*INSTRUCTIONS*:
• A. Quote the passage on the Bethlehem sermon word for word, starting with "1. The elders" and going on through "treating this seriously.".
• B. Carry the passage on the Bethlehem sermon forward from its final sentence, adding new text in the same voice.

*PROVIDED PASSAGE*:
..........

The sermon manuscript is here (see especially “Application” and following): Fooled by False Leadership
Now granted: Bethlehem still unwaveringly teaches complementarianism. (Domestic abuse was labelled “hyper-headship” — a distortion of what the Bible teaches, just as they believe egalitarianism is.) And as far as I know, no one at Bethlehem has backed off their support for CJ Mahaney and other leaders at Spvereogm Grace Ministries (SGM) that did exactly the opposite of what they’re calling Bethlehem to do.
Nevertheless, there were several positive things in this sermon (and other events this weekend) that I think should be commended. If we want churches to stand firmly against abuse, I think they should be encouraged when they take positive steps, even when they haven’t yet gone as far as they should.
1. The elders at Bethlehem are emotionally invested in this issue.
“This was not a stand-up-and-shout sermon for me to prepare. It was a break-down-and-weep sermon.”
From Meyer’s tone and expression (see the video) and advance notice that this was going to be a sober weekend, I am convinced they are treating this seriously.

..........

*INFORMATION SHOWN*:
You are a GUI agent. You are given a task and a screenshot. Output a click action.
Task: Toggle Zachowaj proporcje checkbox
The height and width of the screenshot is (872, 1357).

..........

*WRITTEN ANSWERS*:
• A.
1. The elders at Bethlehem are emotionally invested in this issue.
“This was not a stand-up-and-shout sermon for me to prepare. It was a break-down-and-weep sermon.”
From Meyer’s tone and expression (see the video) and advance notice that this was going to be a sober weekend, I am convinced they are treating this seriously.

• B.
2. They are confessing that abuse at Bethlehem has not always been handled as it should have been.
“We have become aware some domestic abuse cases throughout Bethlehem, and we have learned that we have not always handled them well.”
3. They are also acknowledging that they had a lot they needed to learn, and sought outside help.
“We brought a biblical counselor, John Henderson, to train the elders in better detecting and dealing with domestic abuse.”
4. They called out Doug Phillips and Vision Forum by name.
“One example is Doug Philips’ ministry, called Vision Forum. A recent sex scandal that caused Doug Philips to step down has also raised even more questions about Vision Forum’s credibility. We do not want to leave people vulnerable to false teaching by failing to speak out against hyper-headship.”
5. They are taking a clear stand against victim-blaming.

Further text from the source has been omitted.